Abstract

Abstract Simultaneous enhancement of light harvesting and charge transport in photoelectrochemical (PEC) systems is a major challenge to achieving high solar‐to‐hydrogen efficiency. Here, a Ta 3 N 5 ‐Si Z‐scheme system is constructed to facilitate charge transport pathways from generation to catalysis, taking advantage of the exquisite bandgap and band position of Ta 3 N 5 . The tailored Ta 3 N 5 ‐Si junction with an NbN x electron mediator effectively establishes a Z‐scheme charge transport and enhances the driving force for water oxidation, reducing the onset potential by an increment in photovoltage. Moreover, the nitrogen‐doped CoFeO x co‐catalyst boosts hole dynamics and kinetics at the surface level, resulting in improved hole extraction for water oxidation catalysis.
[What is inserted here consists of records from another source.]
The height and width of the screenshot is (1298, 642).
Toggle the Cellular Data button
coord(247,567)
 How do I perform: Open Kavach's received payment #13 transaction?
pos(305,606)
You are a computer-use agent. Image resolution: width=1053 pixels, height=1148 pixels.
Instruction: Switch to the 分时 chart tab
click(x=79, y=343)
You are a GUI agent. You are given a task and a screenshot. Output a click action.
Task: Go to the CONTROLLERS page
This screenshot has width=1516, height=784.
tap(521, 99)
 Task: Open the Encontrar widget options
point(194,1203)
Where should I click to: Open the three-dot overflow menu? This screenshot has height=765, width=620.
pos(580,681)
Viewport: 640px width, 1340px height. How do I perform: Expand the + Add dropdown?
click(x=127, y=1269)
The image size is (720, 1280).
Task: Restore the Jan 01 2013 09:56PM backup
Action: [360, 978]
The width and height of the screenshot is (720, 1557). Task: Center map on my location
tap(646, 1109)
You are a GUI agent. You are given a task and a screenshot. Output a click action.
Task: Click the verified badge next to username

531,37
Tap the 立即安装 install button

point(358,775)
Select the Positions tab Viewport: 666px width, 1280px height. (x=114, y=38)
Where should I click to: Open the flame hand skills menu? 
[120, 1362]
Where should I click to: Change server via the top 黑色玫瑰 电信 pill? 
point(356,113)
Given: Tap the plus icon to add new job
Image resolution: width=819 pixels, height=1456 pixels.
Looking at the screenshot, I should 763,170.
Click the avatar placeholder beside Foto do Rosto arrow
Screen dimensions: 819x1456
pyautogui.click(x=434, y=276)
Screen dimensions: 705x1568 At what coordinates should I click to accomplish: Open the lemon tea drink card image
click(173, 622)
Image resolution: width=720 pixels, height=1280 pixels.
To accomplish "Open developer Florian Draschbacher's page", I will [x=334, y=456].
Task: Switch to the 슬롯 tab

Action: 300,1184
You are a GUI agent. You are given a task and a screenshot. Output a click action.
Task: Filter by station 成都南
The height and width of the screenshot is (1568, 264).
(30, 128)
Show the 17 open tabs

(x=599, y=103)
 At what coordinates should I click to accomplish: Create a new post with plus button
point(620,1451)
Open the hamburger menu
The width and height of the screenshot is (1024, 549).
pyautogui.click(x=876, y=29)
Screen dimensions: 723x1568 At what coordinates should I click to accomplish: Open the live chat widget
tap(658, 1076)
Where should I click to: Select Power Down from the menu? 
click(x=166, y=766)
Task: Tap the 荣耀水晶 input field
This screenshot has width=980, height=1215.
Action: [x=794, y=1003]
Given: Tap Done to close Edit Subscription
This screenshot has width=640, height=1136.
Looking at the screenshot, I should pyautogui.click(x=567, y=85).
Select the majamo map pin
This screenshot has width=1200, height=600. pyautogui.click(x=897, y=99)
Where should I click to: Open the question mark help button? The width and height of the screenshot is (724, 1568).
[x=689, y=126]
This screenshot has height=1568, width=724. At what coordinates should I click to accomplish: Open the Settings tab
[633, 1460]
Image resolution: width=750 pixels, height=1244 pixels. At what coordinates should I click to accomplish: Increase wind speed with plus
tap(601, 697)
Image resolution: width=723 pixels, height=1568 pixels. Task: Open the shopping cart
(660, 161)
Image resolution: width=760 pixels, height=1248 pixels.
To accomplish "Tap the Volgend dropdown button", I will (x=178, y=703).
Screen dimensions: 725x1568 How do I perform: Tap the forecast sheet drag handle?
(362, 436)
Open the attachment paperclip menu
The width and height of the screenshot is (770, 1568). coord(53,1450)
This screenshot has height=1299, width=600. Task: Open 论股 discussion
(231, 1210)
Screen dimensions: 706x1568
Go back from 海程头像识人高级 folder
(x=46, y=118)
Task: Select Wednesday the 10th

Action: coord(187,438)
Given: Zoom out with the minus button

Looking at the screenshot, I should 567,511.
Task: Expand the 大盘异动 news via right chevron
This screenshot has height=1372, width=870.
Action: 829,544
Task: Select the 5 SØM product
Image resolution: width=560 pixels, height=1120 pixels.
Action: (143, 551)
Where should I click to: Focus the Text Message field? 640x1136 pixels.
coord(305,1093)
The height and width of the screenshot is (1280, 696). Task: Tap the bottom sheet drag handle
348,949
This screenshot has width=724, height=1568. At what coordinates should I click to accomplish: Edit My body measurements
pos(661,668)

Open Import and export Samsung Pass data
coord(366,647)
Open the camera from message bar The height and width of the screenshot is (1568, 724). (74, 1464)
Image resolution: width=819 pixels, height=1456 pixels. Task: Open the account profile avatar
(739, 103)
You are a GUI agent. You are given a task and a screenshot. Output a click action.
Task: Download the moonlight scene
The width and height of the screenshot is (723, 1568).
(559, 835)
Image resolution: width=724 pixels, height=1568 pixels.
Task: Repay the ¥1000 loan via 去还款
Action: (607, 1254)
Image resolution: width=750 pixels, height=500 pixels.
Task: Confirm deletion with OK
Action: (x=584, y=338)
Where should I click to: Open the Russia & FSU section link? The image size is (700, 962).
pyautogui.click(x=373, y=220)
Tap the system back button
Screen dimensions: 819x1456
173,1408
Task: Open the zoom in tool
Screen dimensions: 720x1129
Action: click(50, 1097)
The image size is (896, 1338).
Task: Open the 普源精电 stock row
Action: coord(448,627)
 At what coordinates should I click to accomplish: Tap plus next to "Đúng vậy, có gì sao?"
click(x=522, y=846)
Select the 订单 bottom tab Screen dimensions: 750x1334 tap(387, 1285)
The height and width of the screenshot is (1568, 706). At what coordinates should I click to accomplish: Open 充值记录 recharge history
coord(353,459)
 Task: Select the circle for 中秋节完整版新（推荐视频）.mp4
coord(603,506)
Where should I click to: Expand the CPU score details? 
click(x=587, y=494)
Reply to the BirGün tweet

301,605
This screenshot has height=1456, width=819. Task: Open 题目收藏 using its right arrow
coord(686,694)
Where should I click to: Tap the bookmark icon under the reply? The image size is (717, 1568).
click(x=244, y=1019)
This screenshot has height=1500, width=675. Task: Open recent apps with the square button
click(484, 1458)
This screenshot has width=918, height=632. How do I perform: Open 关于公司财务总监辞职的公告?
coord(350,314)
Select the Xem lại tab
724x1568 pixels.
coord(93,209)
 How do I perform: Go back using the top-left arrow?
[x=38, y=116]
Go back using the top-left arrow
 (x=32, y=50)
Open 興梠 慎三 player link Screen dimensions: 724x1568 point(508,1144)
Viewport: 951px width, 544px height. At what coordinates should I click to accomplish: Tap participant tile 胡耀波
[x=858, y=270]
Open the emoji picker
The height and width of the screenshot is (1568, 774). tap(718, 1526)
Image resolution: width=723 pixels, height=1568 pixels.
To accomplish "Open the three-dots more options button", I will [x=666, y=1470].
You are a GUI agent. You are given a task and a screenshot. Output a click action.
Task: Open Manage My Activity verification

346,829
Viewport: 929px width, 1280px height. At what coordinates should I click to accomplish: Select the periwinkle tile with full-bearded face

The synergy between the above strategies cooperatively expedites the charge separation and transport in a Ta 3 N 5 photoanode, which decreases the photocurrent onset potential from 0.69 to 0.27 V versus the reversible hydrogen electrode, a reduction of 420 mV. This result represents one of the lowest onset potentials observed for Ta 3 N 5 ‐based photoanodes. A systematic approach to enhancing photovoltage and photocurrent expands the design concept of metal nitride‐based PEC devices.